• [Stored dataset items]
:::::

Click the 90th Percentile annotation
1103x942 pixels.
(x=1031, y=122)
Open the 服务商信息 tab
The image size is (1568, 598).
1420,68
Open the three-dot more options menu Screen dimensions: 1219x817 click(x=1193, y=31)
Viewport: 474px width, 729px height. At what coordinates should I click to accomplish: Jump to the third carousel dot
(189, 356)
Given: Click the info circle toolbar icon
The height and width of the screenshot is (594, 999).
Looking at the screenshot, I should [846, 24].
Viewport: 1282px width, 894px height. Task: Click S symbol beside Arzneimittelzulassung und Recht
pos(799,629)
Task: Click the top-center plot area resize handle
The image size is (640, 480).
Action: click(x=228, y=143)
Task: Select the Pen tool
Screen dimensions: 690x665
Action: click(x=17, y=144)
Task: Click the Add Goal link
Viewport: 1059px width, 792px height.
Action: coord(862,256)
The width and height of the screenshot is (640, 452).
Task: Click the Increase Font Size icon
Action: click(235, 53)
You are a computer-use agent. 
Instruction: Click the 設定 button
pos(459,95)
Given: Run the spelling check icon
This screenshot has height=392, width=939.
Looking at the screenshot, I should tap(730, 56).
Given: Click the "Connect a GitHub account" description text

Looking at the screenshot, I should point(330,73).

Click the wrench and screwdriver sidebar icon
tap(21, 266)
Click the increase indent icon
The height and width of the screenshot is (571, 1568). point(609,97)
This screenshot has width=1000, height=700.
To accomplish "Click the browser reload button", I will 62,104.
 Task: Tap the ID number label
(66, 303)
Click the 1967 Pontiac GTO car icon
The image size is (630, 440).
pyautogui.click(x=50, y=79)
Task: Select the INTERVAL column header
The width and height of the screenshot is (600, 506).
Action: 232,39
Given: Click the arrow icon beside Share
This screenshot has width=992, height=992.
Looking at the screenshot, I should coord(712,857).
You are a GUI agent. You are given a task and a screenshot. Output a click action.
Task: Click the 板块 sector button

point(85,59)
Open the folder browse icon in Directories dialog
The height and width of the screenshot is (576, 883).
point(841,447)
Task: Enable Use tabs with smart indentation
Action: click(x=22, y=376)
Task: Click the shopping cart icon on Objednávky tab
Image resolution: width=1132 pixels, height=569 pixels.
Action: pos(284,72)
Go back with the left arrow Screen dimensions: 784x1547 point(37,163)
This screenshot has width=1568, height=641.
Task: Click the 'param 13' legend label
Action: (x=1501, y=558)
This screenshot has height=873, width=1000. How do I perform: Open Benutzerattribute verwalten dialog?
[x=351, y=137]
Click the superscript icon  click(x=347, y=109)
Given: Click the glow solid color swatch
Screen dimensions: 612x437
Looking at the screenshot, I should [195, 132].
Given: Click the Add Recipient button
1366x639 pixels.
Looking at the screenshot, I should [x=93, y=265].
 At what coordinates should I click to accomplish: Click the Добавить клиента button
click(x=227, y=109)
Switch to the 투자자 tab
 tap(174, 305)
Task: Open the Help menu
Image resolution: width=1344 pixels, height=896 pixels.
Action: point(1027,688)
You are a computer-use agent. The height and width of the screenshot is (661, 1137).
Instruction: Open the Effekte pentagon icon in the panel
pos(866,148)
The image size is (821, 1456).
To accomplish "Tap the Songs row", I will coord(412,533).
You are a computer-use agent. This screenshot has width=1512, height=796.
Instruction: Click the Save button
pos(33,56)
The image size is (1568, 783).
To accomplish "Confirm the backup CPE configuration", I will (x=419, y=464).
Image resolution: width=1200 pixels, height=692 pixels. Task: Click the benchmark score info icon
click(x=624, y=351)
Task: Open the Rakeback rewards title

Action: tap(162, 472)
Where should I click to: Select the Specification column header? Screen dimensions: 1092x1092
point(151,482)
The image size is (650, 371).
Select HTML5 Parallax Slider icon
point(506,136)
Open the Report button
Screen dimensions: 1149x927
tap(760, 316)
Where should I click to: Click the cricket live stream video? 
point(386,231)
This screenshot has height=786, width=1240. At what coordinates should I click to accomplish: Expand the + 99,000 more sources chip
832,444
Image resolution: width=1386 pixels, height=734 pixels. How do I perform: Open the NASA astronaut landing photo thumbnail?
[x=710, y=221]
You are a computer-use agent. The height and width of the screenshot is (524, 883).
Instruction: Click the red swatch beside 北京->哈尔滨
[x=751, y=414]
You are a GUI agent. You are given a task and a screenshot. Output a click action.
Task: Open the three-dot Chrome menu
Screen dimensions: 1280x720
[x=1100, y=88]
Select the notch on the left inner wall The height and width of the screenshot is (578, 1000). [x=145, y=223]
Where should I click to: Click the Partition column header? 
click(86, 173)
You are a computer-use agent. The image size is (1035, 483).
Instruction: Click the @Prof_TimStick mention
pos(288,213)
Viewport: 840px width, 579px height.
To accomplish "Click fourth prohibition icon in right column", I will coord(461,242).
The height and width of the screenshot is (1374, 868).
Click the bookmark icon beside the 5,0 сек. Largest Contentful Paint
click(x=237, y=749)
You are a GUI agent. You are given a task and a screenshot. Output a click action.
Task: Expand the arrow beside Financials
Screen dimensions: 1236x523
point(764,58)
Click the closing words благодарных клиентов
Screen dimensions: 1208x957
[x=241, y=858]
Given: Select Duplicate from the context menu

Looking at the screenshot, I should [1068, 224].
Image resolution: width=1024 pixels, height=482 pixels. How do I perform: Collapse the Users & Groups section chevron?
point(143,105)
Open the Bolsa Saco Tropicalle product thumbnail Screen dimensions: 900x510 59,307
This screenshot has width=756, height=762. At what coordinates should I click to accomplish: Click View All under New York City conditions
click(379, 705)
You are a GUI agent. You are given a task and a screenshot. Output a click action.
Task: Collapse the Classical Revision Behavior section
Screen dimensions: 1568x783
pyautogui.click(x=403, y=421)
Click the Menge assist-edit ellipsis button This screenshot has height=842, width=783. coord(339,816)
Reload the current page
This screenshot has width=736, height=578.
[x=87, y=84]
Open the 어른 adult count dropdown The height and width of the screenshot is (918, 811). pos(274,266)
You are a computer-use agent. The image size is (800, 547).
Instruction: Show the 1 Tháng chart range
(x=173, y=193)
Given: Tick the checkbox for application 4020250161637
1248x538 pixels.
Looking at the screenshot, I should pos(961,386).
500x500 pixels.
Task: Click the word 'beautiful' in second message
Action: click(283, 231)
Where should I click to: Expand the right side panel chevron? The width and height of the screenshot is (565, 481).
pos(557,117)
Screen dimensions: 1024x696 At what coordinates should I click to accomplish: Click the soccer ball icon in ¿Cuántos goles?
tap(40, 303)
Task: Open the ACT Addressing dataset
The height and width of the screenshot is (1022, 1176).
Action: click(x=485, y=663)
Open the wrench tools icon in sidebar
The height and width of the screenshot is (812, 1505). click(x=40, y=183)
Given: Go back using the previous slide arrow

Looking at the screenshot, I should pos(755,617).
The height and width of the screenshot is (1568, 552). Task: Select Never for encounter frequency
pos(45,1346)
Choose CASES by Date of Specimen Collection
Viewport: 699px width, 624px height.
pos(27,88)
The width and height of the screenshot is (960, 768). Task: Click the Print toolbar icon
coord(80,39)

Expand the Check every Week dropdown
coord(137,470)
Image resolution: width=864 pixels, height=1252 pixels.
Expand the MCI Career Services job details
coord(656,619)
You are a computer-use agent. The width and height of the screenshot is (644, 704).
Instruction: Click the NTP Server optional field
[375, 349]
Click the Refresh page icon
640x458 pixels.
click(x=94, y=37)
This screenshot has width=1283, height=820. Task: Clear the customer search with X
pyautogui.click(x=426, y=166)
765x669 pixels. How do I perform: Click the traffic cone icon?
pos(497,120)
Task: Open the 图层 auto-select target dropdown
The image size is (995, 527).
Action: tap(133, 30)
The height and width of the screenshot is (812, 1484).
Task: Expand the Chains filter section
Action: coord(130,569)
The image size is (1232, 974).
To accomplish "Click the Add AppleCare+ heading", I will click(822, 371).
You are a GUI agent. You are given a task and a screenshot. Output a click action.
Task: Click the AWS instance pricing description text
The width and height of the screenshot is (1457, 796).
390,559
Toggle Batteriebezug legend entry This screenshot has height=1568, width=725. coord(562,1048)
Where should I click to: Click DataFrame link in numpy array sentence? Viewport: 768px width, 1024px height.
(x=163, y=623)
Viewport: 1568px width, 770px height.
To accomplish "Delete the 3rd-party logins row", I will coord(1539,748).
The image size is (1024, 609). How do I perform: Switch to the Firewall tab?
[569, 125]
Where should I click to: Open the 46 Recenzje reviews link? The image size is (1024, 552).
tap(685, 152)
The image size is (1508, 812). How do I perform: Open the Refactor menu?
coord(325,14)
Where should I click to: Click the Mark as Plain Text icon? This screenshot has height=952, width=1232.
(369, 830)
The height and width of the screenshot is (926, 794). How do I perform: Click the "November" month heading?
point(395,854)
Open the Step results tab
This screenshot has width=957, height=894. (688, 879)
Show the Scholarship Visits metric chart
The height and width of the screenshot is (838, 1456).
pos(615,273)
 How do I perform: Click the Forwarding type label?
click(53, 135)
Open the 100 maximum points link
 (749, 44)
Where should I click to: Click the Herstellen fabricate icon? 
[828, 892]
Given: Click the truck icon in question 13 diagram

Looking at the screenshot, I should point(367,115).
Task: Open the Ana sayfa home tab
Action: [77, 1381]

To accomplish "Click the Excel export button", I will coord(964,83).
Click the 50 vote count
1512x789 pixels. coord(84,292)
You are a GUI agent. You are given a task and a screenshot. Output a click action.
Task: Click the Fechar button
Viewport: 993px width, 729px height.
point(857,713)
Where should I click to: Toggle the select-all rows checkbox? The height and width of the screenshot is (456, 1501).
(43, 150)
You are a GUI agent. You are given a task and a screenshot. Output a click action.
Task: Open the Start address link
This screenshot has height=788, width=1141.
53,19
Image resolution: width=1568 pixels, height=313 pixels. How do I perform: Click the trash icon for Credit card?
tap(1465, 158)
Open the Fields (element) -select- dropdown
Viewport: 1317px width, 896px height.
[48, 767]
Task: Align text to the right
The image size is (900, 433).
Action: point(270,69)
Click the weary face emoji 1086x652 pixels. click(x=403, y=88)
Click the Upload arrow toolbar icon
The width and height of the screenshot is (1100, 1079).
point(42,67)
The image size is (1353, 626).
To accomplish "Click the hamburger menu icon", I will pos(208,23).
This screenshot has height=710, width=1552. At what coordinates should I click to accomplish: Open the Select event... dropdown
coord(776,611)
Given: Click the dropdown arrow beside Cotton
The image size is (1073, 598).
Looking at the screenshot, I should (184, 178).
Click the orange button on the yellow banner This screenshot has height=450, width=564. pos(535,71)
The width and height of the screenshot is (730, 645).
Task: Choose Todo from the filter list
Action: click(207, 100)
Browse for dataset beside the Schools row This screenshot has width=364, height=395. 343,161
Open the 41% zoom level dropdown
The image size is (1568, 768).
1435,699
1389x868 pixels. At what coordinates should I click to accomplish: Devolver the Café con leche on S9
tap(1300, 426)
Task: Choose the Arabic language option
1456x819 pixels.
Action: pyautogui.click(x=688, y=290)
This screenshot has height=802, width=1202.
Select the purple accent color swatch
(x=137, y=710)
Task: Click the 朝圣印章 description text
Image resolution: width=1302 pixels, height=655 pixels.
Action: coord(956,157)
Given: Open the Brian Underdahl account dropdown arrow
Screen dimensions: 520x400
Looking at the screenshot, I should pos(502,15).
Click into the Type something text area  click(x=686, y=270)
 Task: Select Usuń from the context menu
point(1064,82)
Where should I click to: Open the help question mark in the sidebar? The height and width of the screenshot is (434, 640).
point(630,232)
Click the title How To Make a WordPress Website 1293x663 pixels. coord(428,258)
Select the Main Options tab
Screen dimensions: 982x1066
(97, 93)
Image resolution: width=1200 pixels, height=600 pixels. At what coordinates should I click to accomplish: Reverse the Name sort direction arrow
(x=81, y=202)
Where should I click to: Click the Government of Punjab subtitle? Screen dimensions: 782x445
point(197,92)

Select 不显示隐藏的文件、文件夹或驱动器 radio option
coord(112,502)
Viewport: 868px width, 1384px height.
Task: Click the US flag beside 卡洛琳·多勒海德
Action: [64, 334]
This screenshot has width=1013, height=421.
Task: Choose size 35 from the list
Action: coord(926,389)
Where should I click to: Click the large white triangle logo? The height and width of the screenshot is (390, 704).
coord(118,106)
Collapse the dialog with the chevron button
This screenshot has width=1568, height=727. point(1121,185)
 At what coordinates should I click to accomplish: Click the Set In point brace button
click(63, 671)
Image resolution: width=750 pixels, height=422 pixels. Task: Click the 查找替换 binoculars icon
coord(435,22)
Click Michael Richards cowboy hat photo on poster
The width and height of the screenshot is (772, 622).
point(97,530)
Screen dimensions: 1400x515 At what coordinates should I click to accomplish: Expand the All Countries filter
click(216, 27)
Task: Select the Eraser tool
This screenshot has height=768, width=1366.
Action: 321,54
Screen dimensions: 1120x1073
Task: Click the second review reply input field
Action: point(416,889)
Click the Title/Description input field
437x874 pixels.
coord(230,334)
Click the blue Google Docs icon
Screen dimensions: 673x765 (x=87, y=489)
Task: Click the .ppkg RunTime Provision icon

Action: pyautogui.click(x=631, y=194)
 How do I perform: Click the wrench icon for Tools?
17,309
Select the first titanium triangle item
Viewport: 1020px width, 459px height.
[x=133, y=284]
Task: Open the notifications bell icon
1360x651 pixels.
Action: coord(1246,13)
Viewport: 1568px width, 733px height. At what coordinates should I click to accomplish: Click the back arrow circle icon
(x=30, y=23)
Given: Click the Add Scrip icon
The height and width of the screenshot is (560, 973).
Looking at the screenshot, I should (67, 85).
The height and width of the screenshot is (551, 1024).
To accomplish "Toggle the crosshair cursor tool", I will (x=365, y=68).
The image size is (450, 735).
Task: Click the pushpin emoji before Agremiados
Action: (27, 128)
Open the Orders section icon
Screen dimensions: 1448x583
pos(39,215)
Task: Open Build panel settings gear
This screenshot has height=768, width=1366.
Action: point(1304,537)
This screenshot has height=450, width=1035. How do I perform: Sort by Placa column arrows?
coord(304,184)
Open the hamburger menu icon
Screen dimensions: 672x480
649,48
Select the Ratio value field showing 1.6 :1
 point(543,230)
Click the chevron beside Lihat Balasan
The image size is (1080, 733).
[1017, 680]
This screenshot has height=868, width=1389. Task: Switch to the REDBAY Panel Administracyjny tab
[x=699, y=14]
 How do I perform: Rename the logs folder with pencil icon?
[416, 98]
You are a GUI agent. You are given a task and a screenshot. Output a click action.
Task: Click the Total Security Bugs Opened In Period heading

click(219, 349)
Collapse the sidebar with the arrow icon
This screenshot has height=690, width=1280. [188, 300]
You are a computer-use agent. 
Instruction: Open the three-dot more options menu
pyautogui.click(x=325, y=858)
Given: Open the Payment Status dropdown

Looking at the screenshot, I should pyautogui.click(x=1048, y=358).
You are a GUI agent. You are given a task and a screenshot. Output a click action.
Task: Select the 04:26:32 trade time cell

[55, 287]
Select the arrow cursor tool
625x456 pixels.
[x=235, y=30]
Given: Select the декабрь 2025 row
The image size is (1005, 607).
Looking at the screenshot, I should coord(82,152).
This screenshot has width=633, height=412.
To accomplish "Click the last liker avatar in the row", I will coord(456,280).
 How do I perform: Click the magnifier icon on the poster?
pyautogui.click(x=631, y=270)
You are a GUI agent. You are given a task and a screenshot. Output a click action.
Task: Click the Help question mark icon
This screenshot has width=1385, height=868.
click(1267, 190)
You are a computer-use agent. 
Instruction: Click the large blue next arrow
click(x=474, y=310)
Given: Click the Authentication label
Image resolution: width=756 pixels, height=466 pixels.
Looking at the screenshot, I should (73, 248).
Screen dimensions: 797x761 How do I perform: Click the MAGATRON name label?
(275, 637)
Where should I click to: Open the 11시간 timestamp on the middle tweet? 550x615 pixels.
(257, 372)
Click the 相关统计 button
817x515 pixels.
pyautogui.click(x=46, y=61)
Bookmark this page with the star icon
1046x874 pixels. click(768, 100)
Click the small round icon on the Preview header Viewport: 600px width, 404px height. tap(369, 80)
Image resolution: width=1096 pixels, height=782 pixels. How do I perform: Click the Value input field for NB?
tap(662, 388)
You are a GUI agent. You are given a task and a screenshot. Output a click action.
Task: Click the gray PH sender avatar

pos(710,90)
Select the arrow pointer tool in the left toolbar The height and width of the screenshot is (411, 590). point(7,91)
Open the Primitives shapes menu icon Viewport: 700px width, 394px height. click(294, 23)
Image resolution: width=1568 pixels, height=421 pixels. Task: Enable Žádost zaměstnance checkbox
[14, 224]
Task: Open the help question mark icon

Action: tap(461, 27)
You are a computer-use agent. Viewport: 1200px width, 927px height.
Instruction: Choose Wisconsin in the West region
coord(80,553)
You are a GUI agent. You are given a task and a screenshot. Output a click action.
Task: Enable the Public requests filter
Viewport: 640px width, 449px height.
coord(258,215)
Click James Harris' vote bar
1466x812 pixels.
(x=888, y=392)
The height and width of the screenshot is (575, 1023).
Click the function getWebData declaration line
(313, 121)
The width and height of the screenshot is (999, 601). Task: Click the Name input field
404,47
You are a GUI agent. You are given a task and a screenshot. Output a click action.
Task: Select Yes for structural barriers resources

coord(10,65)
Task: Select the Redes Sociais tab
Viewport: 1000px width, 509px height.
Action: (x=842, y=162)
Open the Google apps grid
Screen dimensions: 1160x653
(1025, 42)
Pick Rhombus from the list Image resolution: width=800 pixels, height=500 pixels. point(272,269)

:::::

• [What needs to be done] Your output should consist solely of the lines from the beginning of the entries through the line containing "This screenshot has width=1000, height=700.", reproduced exactly.

• [Answer to the exercise]
Click the 90th Percentile annotation
1103x942 pixels.
(x=1031, y=122)
Open the 服务商信息 tab
The image size is (1568, 598).
1420,68
Open the three-dot more options menu Screen dimensions: 1219x817 click(x=1193, y=31)
Viewport: 474px width, 729px height. At what coordinates should I click to accomplish: Jump to the third carousel dot
(189, 356)
Given: Click the info circle toolbar icon
The height and width of the screenshot is (594, 999).
Looking at the screenshot, I should [846, 24].
Viewport: 1282px width, 894px height. Task: Click S symbol beside Arzneimittelzulassung und Recht
pos(799,629)
Task: Click the top-center plot area resize handle
The image size is (640, 480).
Action: click(x=228, y=143)
Task: Select the Pen tool
Screen dimensions: 690x665
Action: click(x=17, y=144)
Task: Click the Add Goal link
Viewport: 1059px width, 792px height.
Action: coord(862,256)
The width and height of the screenshot is (640, 452).
Task: Click the Increase Font Size icon
Action: click(235, 53)
You are a computer-use agent. 
Instruction: Click the 設定 button
pos(459,95)
Given: Run the spelling check icon
This screenshot has height=392, width=939.
Looking at the screenshot, I should tap(730, 56).
Given: Click the "Connect a GitHub account" description text

Looking at the screenshot, I should point(330,73).

Click the wrench and screwdriver sidebar icon
tap(21, 266)
Click the increase indent icon
The height and width of the screenshot is (571, 1568). point(609,97)
This screenshot has width=1000, height=700.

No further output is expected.